Exercise aim
Go through the entries below and copy each line that holds the word "value".

-------- Task material --------

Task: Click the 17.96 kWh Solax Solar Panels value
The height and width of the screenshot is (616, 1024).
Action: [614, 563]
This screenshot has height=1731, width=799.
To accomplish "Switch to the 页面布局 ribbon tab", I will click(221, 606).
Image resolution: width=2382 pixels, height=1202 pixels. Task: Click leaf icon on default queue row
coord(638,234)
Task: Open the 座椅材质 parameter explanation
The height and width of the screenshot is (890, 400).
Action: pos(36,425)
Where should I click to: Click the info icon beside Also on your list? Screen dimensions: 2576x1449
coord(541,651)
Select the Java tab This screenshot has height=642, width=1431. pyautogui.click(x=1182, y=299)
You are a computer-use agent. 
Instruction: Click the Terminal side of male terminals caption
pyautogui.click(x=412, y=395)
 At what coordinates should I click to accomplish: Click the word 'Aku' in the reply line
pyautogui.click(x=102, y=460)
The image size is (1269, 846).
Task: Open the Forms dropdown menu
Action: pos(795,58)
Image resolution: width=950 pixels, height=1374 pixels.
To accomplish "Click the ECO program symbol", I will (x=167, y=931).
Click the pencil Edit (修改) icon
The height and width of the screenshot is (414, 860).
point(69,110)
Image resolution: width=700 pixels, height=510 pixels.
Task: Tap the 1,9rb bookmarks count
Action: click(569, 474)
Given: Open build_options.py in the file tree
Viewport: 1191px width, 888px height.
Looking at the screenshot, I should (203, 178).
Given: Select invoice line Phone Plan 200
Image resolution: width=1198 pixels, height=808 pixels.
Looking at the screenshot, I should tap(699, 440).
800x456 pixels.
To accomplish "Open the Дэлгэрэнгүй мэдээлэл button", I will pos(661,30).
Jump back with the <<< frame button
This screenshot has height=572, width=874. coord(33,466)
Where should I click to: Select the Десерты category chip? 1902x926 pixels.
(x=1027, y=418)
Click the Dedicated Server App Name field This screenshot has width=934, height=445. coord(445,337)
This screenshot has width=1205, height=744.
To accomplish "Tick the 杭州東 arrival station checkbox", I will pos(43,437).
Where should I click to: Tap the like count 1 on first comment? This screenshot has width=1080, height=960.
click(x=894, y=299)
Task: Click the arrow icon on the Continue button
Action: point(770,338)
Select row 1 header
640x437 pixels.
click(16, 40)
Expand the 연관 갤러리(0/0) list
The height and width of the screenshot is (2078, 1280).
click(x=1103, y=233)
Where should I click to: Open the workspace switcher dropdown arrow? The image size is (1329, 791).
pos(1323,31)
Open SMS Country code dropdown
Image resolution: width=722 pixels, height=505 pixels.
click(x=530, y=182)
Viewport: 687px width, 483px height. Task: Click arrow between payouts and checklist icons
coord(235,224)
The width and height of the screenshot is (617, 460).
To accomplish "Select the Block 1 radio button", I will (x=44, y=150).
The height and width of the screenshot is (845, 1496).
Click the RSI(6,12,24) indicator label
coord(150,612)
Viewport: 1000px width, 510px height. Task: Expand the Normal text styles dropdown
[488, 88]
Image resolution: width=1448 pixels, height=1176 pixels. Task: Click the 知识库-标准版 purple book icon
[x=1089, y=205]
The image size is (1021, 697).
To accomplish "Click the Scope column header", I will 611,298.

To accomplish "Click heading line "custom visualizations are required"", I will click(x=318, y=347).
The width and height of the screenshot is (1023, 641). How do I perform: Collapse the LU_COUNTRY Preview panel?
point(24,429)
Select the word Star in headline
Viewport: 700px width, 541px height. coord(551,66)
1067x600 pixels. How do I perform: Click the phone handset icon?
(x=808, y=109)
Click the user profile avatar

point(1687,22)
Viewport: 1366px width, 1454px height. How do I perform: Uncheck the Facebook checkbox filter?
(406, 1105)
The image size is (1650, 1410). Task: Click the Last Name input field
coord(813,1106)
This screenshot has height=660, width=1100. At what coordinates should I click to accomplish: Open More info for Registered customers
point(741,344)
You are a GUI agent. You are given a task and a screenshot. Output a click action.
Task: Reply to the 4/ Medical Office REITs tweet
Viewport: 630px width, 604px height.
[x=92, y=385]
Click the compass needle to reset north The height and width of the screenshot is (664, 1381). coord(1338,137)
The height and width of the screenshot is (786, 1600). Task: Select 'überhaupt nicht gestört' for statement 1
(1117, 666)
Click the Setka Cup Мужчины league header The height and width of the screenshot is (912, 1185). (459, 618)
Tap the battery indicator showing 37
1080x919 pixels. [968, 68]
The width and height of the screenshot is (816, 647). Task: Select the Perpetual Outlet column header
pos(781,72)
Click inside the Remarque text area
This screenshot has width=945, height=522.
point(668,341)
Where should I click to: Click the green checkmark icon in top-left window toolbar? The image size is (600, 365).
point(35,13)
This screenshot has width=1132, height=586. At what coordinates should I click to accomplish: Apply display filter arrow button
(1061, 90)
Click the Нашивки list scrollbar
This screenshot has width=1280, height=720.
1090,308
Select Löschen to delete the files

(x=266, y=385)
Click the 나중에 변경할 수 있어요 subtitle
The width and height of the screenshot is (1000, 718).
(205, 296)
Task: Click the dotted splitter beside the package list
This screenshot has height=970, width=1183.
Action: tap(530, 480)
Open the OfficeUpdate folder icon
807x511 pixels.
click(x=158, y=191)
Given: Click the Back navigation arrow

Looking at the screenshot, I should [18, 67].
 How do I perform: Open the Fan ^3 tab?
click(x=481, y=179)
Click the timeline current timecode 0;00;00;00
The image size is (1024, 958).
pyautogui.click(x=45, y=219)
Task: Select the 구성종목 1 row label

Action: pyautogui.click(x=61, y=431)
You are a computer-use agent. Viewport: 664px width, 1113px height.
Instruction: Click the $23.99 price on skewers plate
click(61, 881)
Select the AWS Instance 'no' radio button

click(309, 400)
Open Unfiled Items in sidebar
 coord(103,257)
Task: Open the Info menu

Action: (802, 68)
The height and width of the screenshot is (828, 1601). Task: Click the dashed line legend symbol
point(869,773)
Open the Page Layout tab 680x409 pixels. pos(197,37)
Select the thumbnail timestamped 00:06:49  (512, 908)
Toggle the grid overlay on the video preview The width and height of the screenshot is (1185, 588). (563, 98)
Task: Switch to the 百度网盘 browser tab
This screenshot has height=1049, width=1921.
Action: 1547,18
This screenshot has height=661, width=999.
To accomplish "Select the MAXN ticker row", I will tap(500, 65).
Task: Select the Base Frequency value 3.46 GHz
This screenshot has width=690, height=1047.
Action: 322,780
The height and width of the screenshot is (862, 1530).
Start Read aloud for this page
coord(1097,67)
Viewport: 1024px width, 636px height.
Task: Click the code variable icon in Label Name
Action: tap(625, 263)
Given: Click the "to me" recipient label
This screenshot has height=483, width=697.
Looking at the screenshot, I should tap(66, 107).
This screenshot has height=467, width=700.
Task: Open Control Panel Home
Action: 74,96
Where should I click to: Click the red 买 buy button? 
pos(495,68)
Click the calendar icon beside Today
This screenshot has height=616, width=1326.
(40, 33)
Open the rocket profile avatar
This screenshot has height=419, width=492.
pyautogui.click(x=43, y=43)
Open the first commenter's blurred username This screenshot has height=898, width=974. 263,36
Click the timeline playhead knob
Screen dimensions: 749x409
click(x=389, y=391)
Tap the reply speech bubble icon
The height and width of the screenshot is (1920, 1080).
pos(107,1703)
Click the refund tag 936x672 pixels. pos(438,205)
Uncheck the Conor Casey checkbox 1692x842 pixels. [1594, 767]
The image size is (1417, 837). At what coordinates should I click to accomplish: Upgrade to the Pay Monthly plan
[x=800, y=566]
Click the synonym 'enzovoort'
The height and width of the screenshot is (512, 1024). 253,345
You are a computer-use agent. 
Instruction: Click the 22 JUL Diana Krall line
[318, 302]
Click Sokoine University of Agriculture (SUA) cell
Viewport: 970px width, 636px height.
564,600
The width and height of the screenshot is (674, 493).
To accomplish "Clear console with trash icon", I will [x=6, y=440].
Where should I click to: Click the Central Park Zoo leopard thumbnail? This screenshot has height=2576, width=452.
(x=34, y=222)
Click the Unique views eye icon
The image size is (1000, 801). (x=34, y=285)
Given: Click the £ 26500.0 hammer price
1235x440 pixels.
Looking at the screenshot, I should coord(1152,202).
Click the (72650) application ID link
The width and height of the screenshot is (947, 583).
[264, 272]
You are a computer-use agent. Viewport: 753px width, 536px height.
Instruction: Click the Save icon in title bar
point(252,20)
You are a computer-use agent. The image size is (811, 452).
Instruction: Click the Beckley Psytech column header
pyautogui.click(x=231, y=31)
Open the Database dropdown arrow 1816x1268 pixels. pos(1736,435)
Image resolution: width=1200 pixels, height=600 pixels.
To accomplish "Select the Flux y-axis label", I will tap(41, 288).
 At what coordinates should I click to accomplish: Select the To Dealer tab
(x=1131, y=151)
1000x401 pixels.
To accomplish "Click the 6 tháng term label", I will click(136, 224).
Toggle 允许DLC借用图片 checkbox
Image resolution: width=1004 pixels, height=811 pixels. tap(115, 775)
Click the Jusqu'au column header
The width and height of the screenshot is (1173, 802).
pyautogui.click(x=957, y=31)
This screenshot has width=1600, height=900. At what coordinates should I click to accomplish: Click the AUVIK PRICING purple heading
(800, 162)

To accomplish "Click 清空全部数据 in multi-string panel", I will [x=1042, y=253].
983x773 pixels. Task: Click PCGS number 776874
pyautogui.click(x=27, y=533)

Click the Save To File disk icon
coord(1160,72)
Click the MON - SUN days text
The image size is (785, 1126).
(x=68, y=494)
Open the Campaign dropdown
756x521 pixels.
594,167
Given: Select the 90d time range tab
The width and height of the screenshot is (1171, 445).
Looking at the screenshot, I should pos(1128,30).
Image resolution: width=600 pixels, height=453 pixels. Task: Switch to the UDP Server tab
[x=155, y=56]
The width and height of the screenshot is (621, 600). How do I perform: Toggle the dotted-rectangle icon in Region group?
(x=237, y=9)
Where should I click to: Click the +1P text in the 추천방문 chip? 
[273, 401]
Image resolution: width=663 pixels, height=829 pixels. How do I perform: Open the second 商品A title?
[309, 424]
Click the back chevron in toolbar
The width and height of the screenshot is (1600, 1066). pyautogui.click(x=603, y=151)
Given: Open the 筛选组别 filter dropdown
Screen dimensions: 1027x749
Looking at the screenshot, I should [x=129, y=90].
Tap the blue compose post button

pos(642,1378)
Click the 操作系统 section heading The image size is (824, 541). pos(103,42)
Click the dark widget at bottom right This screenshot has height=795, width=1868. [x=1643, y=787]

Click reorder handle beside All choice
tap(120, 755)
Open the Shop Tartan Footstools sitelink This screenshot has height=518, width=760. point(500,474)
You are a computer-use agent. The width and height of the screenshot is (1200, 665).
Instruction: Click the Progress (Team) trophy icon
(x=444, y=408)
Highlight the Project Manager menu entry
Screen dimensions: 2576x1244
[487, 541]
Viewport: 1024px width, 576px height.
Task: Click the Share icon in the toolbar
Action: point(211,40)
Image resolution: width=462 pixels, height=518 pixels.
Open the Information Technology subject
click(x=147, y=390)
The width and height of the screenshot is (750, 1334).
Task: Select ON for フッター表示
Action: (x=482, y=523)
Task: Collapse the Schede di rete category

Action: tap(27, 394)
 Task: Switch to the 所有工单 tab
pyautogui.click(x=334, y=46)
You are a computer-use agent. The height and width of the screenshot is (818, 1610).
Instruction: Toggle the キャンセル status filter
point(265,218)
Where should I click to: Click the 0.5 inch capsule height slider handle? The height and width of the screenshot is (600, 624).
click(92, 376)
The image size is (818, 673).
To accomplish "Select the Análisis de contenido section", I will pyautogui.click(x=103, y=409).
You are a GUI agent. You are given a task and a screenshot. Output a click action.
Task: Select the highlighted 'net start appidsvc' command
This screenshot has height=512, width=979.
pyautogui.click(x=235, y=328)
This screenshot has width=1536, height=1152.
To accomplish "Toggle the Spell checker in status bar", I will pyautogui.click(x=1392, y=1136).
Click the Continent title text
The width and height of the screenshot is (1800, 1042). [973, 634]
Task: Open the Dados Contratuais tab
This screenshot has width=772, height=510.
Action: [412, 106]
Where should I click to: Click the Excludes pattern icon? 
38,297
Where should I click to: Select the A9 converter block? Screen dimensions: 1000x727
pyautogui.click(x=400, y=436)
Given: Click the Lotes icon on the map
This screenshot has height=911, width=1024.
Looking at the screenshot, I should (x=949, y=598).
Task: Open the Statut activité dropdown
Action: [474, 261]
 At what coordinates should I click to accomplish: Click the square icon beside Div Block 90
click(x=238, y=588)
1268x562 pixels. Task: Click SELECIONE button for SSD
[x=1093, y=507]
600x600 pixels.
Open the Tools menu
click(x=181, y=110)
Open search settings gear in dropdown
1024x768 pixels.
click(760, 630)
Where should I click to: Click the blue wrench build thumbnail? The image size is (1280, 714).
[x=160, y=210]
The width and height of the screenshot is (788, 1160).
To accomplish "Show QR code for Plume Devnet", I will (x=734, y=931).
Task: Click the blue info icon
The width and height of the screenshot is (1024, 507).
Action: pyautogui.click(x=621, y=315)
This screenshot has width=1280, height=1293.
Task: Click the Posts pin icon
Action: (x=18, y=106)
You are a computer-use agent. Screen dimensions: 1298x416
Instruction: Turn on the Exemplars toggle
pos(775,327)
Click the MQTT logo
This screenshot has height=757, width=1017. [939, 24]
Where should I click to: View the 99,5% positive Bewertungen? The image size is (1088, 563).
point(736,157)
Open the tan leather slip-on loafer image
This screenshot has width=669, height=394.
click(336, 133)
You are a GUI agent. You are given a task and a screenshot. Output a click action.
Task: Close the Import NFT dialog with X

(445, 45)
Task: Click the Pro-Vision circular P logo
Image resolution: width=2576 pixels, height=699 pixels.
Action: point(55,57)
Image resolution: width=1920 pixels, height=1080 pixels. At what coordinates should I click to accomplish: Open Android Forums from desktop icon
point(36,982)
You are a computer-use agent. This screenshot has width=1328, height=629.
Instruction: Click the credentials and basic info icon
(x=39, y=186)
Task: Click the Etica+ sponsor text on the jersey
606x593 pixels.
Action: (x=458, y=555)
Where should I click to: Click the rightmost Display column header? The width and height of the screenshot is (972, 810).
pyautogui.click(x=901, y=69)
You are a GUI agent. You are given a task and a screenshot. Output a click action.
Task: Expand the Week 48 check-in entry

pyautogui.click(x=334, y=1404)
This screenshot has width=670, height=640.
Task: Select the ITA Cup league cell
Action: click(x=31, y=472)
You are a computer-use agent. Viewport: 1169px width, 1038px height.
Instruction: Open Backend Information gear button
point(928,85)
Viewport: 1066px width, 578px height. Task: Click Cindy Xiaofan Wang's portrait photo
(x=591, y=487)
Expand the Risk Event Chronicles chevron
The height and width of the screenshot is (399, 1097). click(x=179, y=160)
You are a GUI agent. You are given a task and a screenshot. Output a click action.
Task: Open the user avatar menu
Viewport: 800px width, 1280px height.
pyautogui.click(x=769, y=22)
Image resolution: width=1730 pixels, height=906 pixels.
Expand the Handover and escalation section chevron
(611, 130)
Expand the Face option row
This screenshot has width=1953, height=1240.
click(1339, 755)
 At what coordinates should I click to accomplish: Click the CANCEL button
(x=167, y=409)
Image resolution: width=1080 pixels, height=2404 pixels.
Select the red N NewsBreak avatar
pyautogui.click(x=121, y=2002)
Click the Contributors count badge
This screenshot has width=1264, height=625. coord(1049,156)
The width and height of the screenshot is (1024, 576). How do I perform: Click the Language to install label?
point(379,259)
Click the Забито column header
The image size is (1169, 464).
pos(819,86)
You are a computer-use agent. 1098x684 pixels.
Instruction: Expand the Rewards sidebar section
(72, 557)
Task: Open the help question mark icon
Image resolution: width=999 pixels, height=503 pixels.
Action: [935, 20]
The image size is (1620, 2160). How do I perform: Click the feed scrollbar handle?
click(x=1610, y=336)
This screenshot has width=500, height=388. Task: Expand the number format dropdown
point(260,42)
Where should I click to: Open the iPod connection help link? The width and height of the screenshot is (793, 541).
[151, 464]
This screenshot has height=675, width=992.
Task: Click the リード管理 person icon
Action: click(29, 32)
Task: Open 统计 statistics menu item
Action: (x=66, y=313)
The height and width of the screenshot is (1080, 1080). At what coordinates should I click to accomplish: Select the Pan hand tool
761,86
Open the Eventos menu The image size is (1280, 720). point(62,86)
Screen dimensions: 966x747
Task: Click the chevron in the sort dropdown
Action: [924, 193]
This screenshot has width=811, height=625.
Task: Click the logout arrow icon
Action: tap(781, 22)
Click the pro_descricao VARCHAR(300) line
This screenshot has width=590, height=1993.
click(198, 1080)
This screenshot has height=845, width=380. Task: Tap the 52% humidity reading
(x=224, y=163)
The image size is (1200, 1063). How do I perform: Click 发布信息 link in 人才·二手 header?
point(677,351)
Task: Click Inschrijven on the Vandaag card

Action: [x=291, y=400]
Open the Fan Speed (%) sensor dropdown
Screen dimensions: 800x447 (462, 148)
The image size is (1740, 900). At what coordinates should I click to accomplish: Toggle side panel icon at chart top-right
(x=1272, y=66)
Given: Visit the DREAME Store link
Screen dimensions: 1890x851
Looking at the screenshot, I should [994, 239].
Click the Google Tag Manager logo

--------

Finished task
Task: Click the 17.96 kWh Solax Solar Panels value
Task: Select the Base Frequency value 3.46 GHz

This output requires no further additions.